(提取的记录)
####################

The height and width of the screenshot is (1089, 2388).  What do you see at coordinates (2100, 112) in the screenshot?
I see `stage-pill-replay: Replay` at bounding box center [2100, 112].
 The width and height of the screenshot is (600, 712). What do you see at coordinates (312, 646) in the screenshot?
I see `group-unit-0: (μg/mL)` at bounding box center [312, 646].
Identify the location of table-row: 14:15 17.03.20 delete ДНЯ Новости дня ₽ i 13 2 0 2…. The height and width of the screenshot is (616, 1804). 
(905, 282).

####################

§ **任务要求**: 请把从包含“Identify the location”的那一行开始、到这些行结尾为止的部分逐字重新抄写一遍，起止两行都要包括在内。

§ **结果**:
Identify the location of table-row: 14:15 17.03.20 delete ДНЯ Новости дня ₽ i 13 2 0 2…. The height and width of the screenshot is (616, 1804). 
(905, 282).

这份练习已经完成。